Messina, vietato ingresso a imbarcazioni con motore endotermico nei laghi di Ganzirri e Faro

di Giuliano Spina

Ordinanza nei laghi di Ganzirri e Faro: cosa cambia

A Messina i laghi di Ganzirri e Faro, che rappresentano una delle punte di diamante turistiche, naturalistiche e persino enogastronomiche della città, stanno per essere vietati alla navigazione al loro interno delle imbarcazioni a motore endotermico.

Stop ai motori endotermici: le motivazioni del provvedimento

L’ordinanza emessa dalla Capitaneria di Porto del capoluogo peloritano entrerà in vigore a partire dal prossimo venerdì 15 maggio ed è arrivato dopo un lungo confronto fra la Città Metropolitana di Messina e l’Azienda Sanitaria Provinciale.

Tutela ambientale e sicurezza delle acque

Gli scopi sono quelli di assicurare i livelli di sicurezza igienico-sanitaria delle acque proteggendo in questo modo gli allevamenti di molluschi e l’intero ecosistema della Laguna da possibili fonti di inquinamento e dalle criticità legate a esso.
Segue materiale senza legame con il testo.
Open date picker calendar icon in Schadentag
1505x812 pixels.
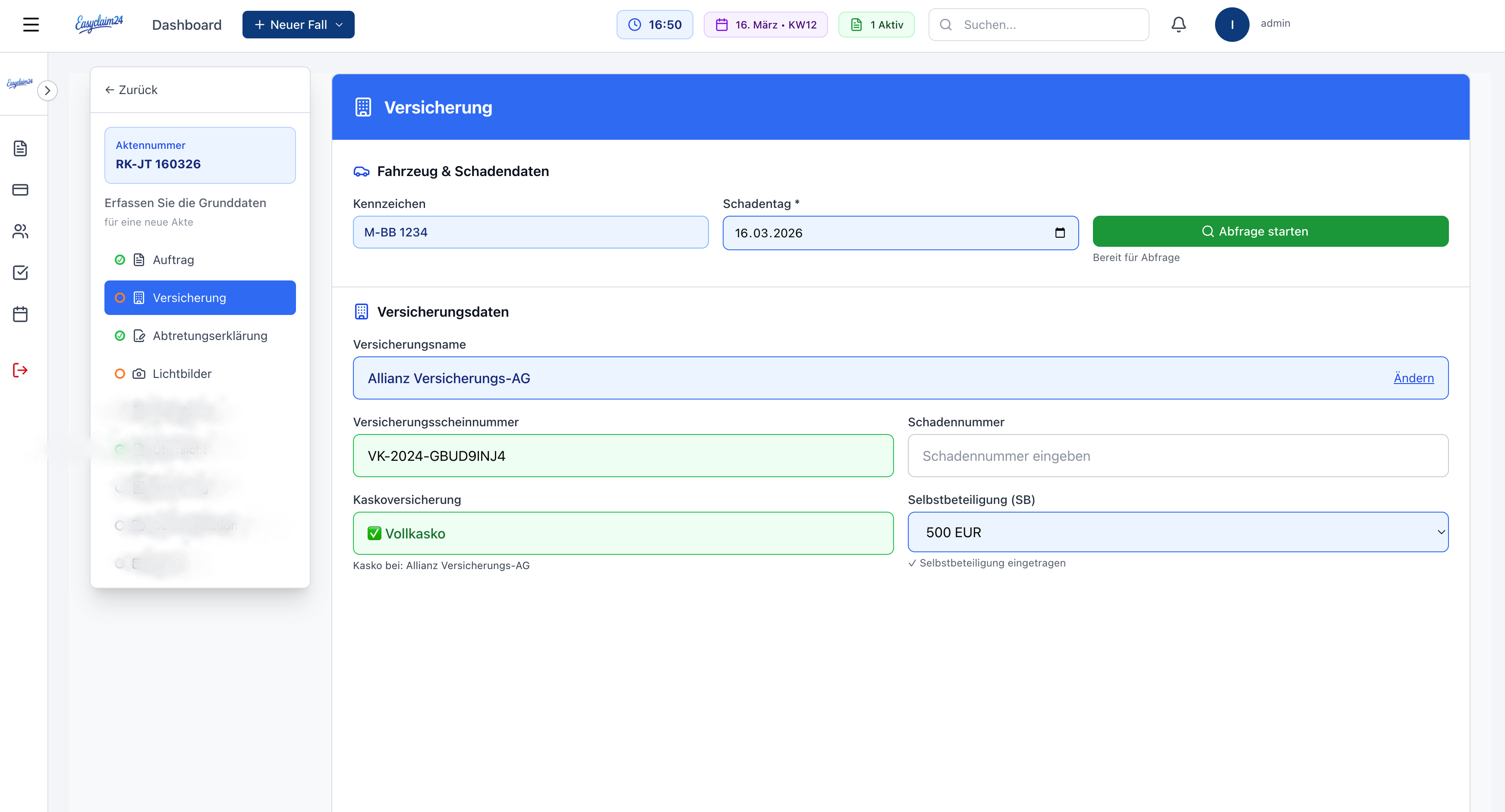point(1060,233)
Il presidente della Cooperativa Lago Grande Ganzirri, l’ingegnere Salvatore Ruello, spiega nei dettagli i motivi di questa ordinanza.

«La nostra è una cooperativa di vongolari – afferma Ruello – dedita alla produzione di vongole nel lago di Ganzirri su apposita concessione demaniale e che racchiude secche dove alcuni soci hanno diritto esclusivo di pesca, riconosciuto con sentenza del Tribunale di Messina del 1989 e una concessione al lago Faro dove coltiviamo le cozze tradizionali, quelle che nascono sul cordame noto in dialetto come Lubbano. Abbiamo appreso dalla Città Metropolitana, ma soprattutto su input dell’Asp, che ha evidenziato una criticità nei canali relativa a possibili fonti d’inquinamento dovute alle presenza indiscriminata di motoscafi e barche a motore endotermico, quindi a scoppio diesel e benzina».
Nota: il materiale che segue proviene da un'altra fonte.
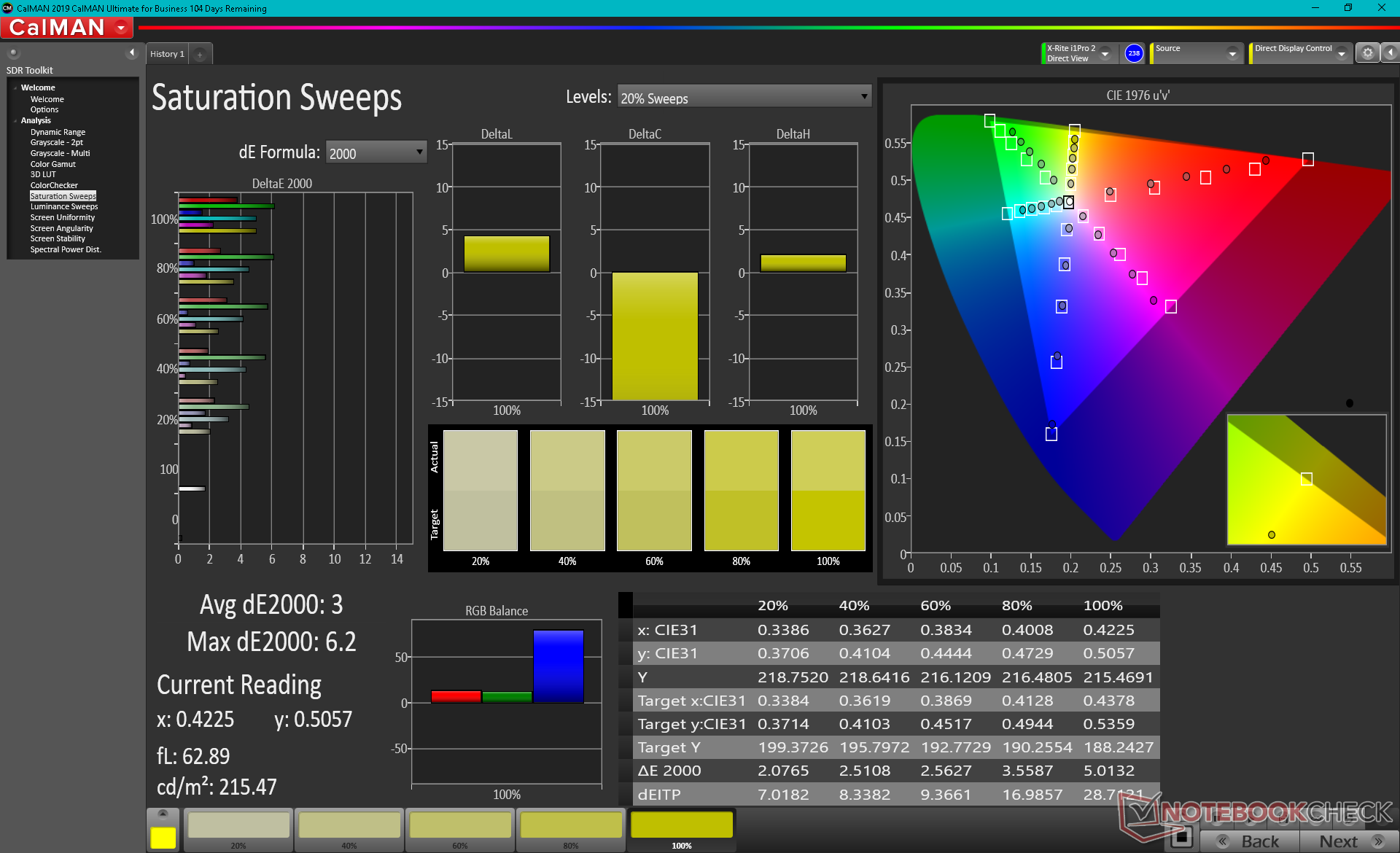The width and height of the screenshot is (1400, 853).
Task: Open the dE Formula 2000 dropdown
Action: point(376,152)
Chi utilizza i motori endotermici?

L’ordinanza è stata accolta in modo favorevole, in quanto «siamo dei vongolari con barche a remi e a emissioni in atmosfera zero. Al massimo qualche socio sta comprando qualche motore elettrico da 5 o 6 cavalli, perché le nostre sono barche piccole. Reputo giusto questo sistema di salvaguardia delle zone A e B della Riserva Naturale Orientata di Capo Peloro. I motori endotermici vengono utilizzati dalle tre società del lago Faro, anche perché spostano dei quantitativi di cozze importanti, quindi sarebbe impensabile lavorare a mano con quei quantitativi di cozze. Ma quelli sono motori Euro 6 ed essendo operatori del settore hanno tutto l’interesse affinché tutte le operazioni di manutenzione dei motori siano fatte nel miglior modo possibile e che non sporca. Non viene fatto alcun lavaggio all’interno del lago Faro».
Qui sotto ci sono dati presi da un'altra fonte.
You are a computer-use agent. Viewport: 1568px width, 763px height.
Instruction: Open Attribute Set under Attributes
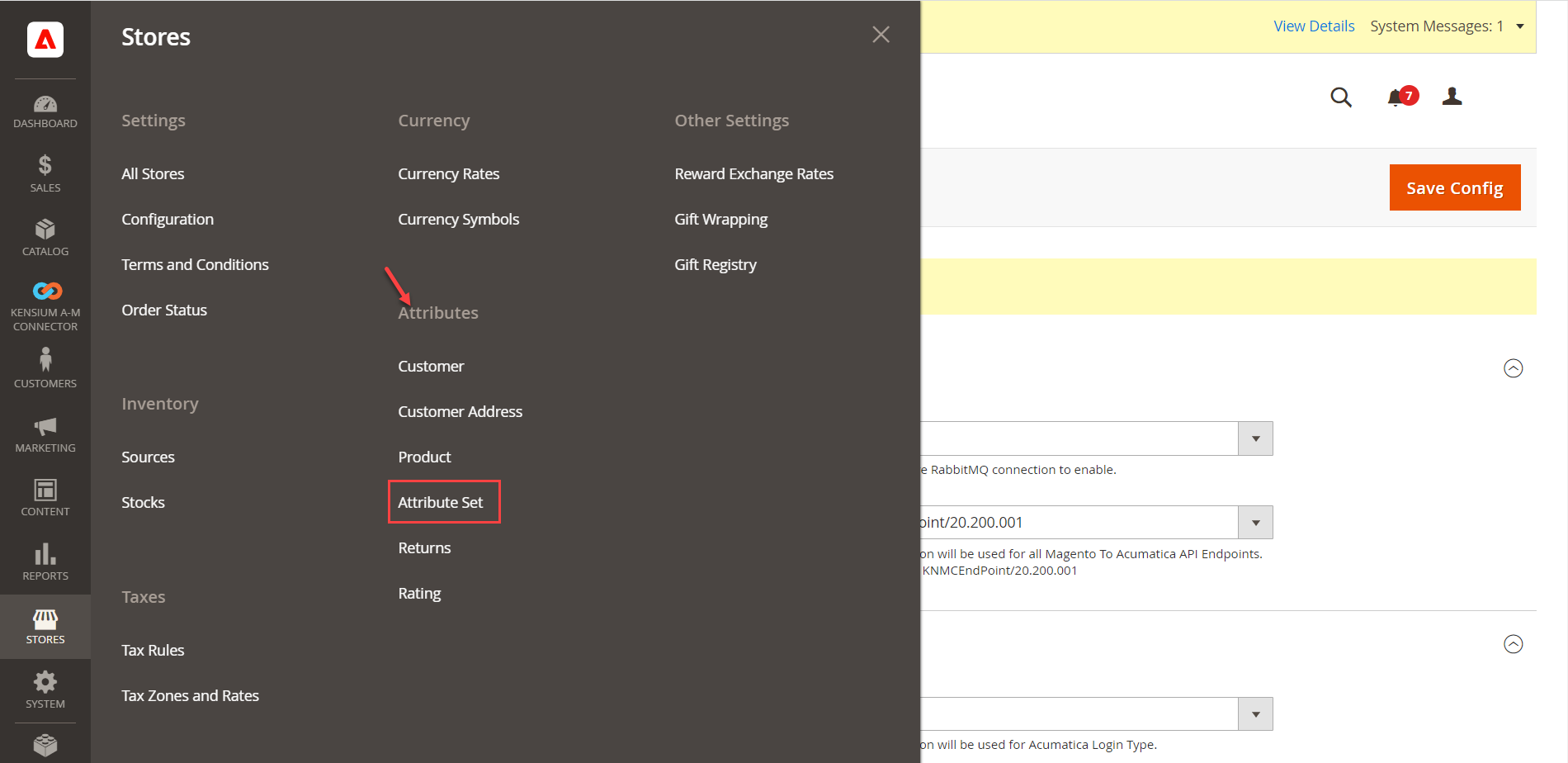440,502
Ma ogni tanto i parametri monitorati dall’Asp superano la soglia ed «è stato appurato che all’interno del canale Faro c’era una situazione di rimessaggio e di approdi di barche senza alcuna regola e così si è pensato di fare una giusta stretta. I prossimi passi consisteranno nella rimozione coatta di tutte le imbarcazioni che non sono autorizzare a stazionare in modo permanente nella zona e credo che non venga pregiudicata la possibilità a coloro che vogliono fare un giro all’interno dei laghi che sono con i remi o con i motori elettrici. Chi ha il motoscafo con motore endotermico ha tutto il tempo per trovare un altro approdo e secondo me non c’è nulla per opporsi a questa ordinanza».